In the wake of the current controversy regarding the treatment of applications for exempt status from conservative groups, much has been made in the press and congressional hearings that while the statute governing Section 501(c)(4) organizations says it must be operated “exclusively” for the promotion of social welfare, the regulations governing these groups state that “exclusively” means “primarily” engaged in promoting social welfare.
In a June 4 hearing by the House Ways and Means Committee, for example, Congressman Lloyd Doggett, a Texas Democrat, stated that Congress was very clear that section 501(c)(4) organizations “must be operated exclusively for the promotion of social welfare” and the IRS was wrong to promulgate a later regulation that “seems to conflict direct with the clear wording of the statute” in order to give the IRS “discretion to explore organizations” like those that are the subject of the current scrutiny.
The implication is that Treasury and the IRS somehow acted nefariously to undermine congressional intent.
“The macaroni monopoly will be in the hands of the university ... and eventually all the noodles produced in this country will be produced by corporations held or created by universities.”
Nothing could be further from the truth.

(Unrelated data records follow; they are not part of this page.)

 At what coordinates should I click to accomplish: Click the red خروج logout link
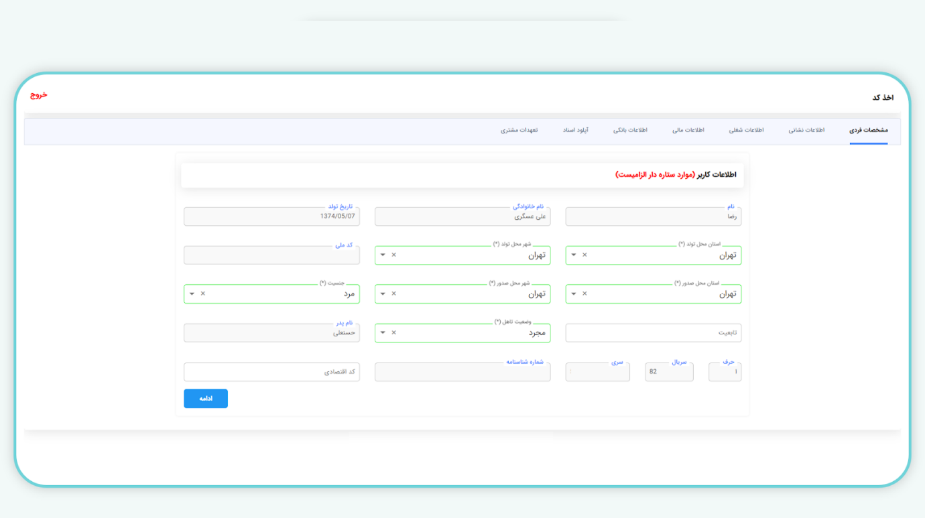(x=39, y=95)
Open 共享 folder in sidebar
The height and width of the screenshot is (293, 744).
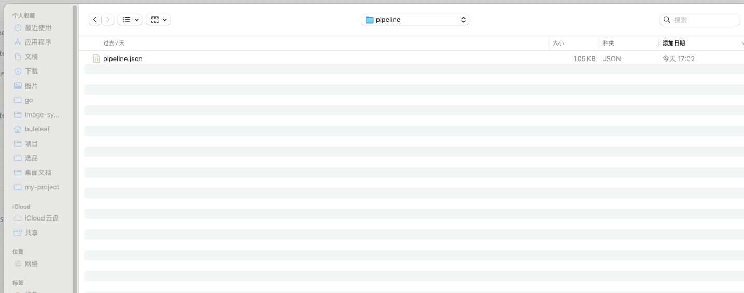tap(31, 233)
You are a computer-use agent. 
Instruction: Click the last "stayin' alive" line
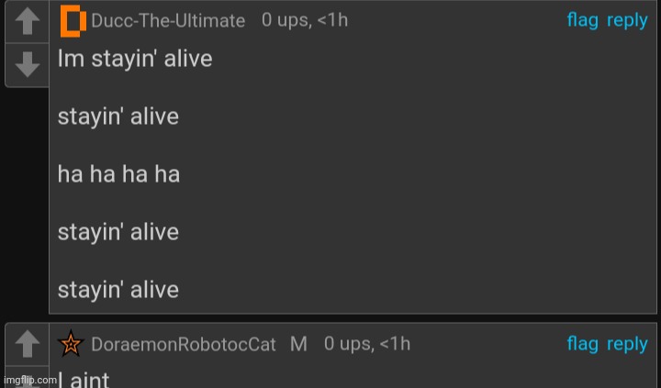point(118,290)
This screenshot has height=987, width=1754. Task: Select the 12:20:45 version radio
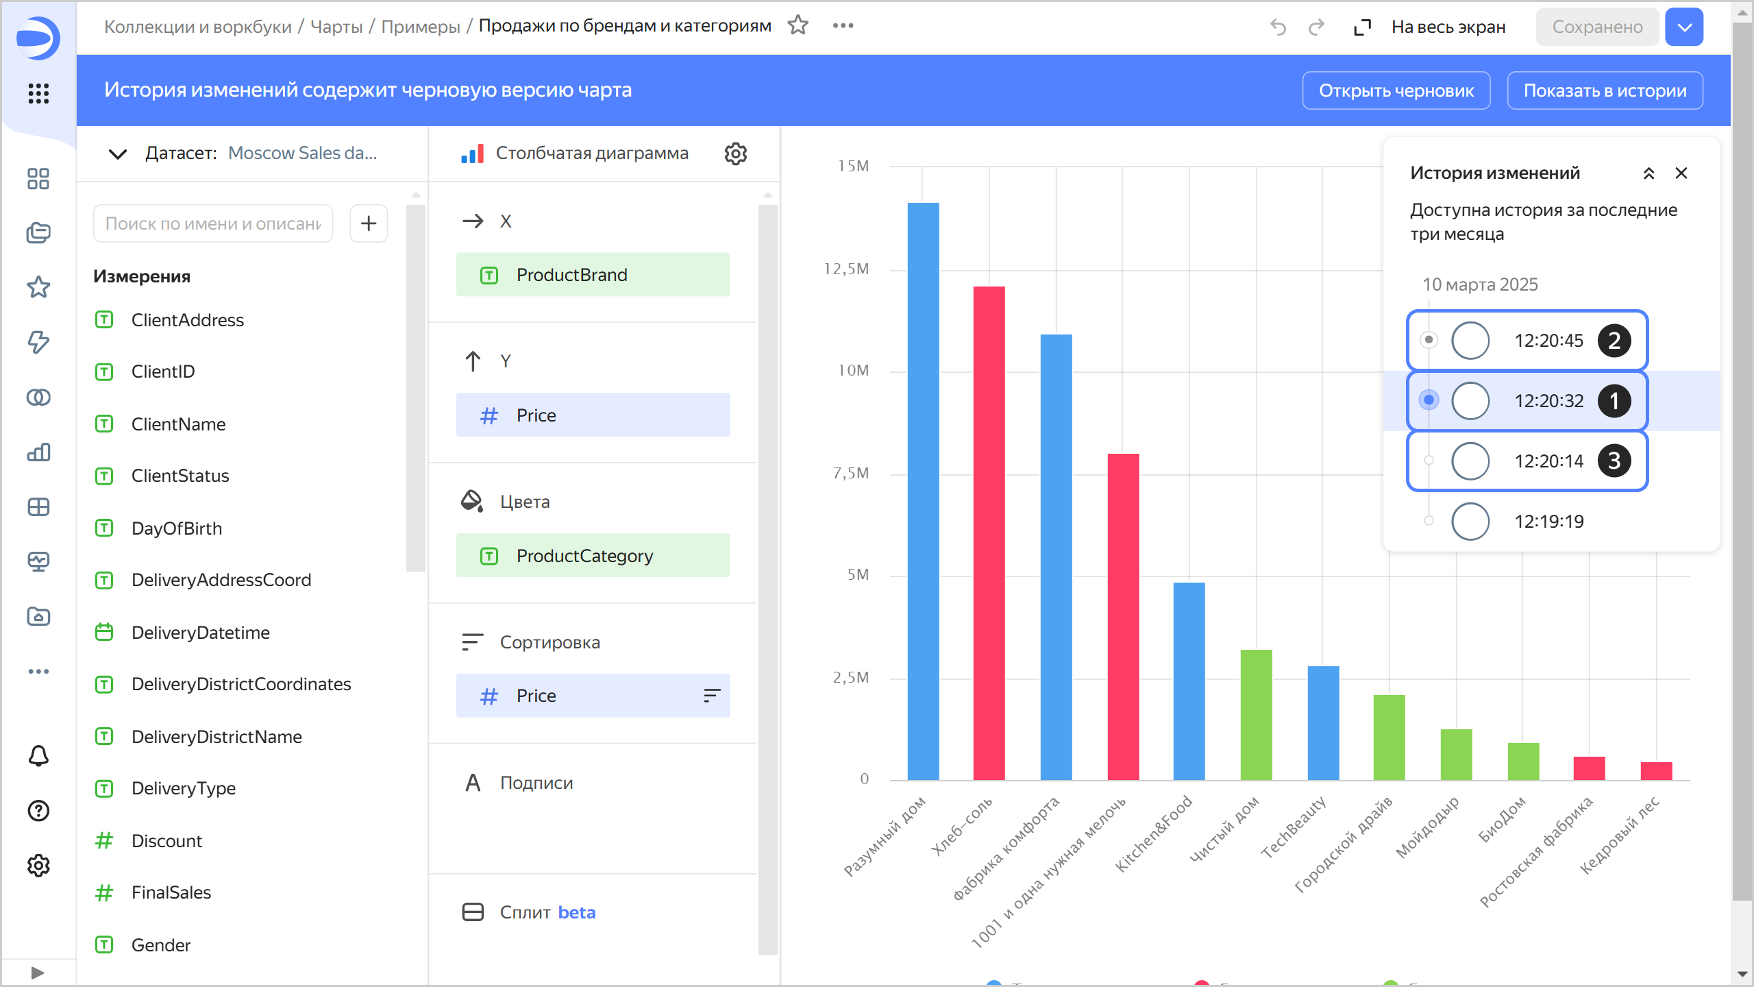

IRS-issued regulations interpreting “exclusively” to mean “primarily” exist not only for Section 501(c)(4) social welfare organizations that range from the Sierra Club and League of Women Voters to these conservative advocacy groups, but also—in 1959 and under Dwight D. Eisenhower—for Section 501(c)(3) charities. These regulations were needed after Congress changed how tax-exempt organizations were treated, a change that still applies today.
In 1950, Congress enacted a set of rules known as the unrelated business income tax, or UBIT. Pre-UBIT, tax exemption depended on the destination, not the source, of the income. Famously, the New York University Law School owned Mueller Macaroni, which operated free of tax because its profits supported the school’s exempt activities. In one congressional hearing, a congressman warned that unless action was taken, “the macaroni monopoly will be in the hands of the university ... and eventually all the noodles produced in this country will be produced by corporations held or created by universities.”
Spurred by such concerns over unfair competition and lost revenue, Congress enacted the UBIT. It taxed any trade or business regularly carried on by Section 501(c) organizations if the activity is not related—aside from the need for funding—to the organization’s exempt purpose. For example, a recent IRS College and University Compliance Project reported that these institutions were subject to UBIT on golf courses and sports camps that were open to the public and charged fees comparable to for-profit endeavors.
The UBIT rules acknowledged and accepted that exempt organizations could engage in activities that did not carry out their exempt purpose. Thus, the earlier statutory language requiring that section 501(c)(3) and 501(c)(4) organizations operate “exclusively” for their exempt purposes no longer accurately described the applicable law. Treasury regulations then reinterpreted “exclusively” as “primarily.” (These IRS regulations were not issued until 1959, but they applied retroactively to 1953.)
Critics of the “primarily” language in the regulations often point to language in a 1945 Supreme Court opinion, Better Business Bureau, that the presence of any substantial non-exempt purpose will destroy exemption. “Purpose,” however, is not the same as “activity,” and the regulations focus on the nature of the exempt organization’s operations and activities, not their purpose. Moreover, Better Business Bureau predated the UBIT regime and thus could not consider the impact of unrelated activities on exemption.
I agree with those arguing that clarification of the amount and kind of campaign intervention permitted for Section 501(c)(4) organizations is needed. But formulating appropriate rules is not an easy task. We would need to make allowances for activities subject to UBIT, such as advertising income, university travel tours without educational content, use of museum facilities for private events, or pharmacy sales to the general public. We must decide how to regulate organizations engaged in substantial campaign intervention—but still not primarily engaged in campaign intervention as required for “political organizations” subject to Section 527 of the Internal Revenue Code.
Our problems regarding excessive campaign intervention by these kinds of organizations will not be solved, at a penstroke, by simply returning to the statutory requirement that these groups be “operated exclusively for the promotion of social welfare.”